Caroline Riady, CEO of Siloam Hospitals Group, spoke about the company’s digital transformation experience at the HIMSS Indonesian Digital Transformation Symposium recently in Jakarta.
The company is a prominent healthcare provider in Indonesia. It has 41 hospitals around the country, including some in Bali, East Nusa Tenggara, West Nusa Tenggara, and Sulawesi’s eastern areas. Until 2010, it only had 4 hospitals. They had 26 hospitals with 16 distinct IT systems in 2016, and they hadn’t done any digital transformation yet. Two of the 16 IT systems were still DOS-based, according to the report, the symposium heard from Riady.
According to Riady, the company started digitising in 2016.
As the group’s basis, the team had to unify more than a dozen IT platforms and build one unified hospital information, financial, and patient appointment system. She stated that some features were not subjected to acceptance testing and were instead implemented in a live setting. Only three months later, the billing within the healthcare information system was stable. After that, the team had to do the same for another 25 hospitals.
It was an incredibly painful process. Three years after the first hospital’s standardisation, they have finally finished the last hospital’s standardisation now, she told the audience at the symposium. However, the good news is that their future systems will be a little smarter, which means data migration will be faster and people will be more accustomed to it.
According to Riady, the company also focused on its ERP, which was completed last year. Then, a “support ending” message was issued. If one is looking for a vendor, find out when their support ends. Do not inquire about it once it has been completed, she stated.

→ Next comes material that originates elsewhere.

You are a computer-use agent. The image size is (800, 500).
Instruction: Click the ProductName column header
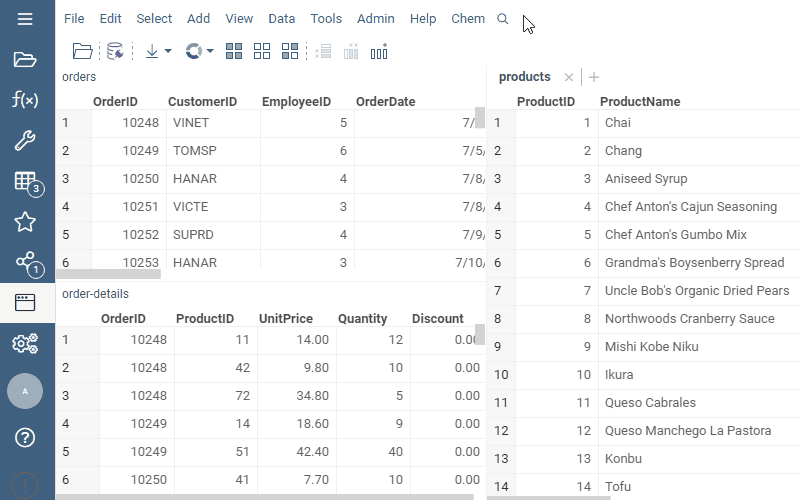pyautogui.click(x=640, y=101)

Patient appointments, EMR, teleconsultation, human resources, doctors’ clinical governance, and CPOE are all part of the digital revolution, according to Riady. In addition, the group focused on a single queuing system that would streamline patient lines from doctor consultations through pharmacies and laboratories.
The next step, according to Riady, will be innovation, in which the hospital group will use technology and artificial intelligence to improve service and patient care.
She said that the hospital group had benefited from the broader restructuring and digitalization process. One was seamless online and offline delivery, in which a patient could make a lab appointment online and receive drugs delivered to their home without any hassles. It also made it easier for patients to get help and gave the company more data to help it run its business better.